WHAT TO WORK ON:
Transcribe all of the records exactly, leaving every line as it is.

WORKING DATA:
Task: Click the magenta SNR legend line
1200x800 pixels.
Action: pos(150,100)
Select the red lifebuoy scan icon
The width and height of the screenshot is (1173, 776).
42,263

RESPONSE FOR THIS EXERCISE:
Task: Click the magenta SNR legend line
1200x800 pixels.
Action: pos(150,100)
Select the red lifebuoy scan icon
The width and height of the screenshot is (1173, 776).
42,263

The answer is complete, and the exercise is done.